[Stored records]

* * *

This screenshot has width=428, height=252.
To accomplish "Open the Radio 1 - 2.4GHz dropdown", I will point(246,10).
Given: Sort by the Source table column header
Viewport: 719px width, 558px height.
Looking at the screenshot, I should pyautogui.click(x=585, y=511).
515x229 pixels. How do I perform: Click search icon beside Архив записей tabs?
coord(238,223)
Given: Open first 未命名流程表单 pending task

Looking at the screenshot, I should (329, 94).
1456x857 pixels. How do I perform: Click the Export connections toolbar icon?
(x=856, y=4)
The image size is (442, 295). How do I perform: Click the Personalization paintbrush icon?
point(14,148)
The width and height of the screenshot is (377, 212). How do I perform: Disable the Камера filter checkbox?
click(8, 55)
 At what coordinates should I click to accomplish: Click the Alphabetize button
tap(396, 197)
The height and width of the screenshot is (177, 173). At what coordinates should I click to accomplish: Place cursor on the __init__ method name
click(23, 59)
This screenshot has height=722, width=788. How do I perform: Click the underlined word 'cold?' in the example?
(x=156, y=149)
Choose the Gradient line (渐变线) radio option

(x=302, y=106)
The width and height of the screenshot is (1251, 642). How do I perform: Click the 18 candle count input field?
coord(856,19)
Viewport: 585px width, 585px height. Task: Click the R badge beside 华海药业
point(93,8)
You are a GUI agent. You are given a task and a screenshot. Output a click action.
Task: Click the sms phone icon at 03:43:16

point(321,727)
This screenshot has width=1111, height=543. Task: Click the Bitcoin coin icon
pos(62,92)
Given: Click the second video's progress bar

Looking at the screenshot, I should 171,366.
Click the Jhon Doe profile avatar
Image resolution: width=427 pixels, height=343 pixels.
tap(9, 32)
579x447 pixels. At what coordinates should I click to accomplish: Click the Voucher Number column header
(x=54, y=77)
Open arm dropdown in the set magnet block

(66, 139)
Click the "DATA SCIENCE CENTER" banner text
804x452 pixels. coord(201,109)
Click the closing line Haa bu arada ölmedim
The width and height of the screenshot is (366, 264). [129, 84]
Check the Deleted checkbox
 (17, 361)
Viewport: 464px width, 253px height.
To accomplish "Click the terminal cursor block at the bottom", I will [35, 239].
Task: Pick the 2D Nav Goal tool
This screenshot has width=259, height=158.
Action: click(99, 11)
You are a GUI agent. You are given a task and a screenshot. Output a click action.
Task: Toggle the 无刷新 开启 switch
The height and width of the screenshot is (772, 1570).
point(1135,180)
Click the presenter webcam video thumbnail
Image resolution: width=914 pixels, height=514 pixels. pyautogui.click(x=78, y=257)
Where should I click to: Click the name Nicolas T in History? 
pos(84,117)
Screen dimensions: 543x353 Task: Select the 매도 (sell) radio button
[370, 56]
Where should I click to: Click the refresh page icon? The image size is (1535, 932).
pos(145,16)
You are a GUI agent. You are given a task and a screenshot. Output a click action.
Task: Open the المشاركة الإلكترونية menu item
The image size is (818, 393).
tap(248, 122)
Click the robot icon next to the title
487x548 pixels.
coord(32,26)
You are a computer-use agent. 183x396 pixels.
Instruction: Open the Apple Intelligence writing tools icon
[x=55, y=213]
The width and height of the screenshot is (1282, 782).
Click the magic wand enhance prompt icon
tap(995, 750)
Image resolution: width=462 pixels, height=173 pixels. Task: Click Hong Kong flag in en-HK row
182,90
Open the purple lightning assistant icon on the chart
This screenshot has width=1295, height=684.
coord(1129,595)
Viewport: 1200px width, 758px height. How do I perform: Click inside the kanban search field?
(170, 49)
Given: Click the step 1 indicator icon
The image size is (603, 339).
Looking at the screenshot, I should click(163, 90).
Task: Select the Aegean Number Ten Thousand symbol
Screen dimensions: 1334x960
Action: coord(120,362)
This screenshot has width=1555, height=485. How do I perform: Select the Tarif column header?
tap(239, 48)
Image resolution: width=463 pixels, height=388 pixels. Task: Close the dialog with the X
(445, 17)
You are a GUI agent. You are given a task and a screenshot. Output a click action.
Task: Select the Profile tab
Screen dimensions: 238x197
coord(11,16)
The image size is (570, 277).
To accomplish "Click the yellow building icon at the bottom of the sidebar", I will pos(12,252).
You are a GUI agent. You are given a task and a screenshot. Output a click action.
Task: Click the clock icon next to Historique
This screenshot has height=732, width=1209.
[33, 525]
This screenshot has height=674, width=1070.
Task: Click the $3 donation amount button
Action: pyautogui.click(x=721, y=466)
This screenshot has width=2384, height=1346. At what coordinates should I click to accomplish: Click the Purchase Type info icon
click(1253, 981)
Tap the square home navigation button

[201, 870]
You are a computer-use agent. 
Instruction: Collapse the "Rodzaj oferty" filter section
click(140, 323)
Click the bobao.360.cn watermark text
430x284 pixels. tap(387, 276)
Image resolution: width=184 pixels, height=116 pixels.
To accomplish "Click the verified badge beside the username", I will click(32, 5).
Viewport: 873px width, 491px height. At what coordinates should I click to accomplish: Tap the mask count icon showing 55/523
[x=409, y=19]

* * *

TASK OBJECTIVE: What the answer needs is every line from the data above with "will" in it.

SOLUTION TO THE EXERCISE:
To accomplish "Open the Radio 1 - 2.4GHz dropdown", I will point(246,10).
To accomplish "Click the terminal cursor block at the bottom", I will [35, 239].
To accomplish "Click the yellow building icon at the bottom of the sidebar", I will pos(12,252).
To accomplish "Click the verified badge beside the username", I will click(32, 5).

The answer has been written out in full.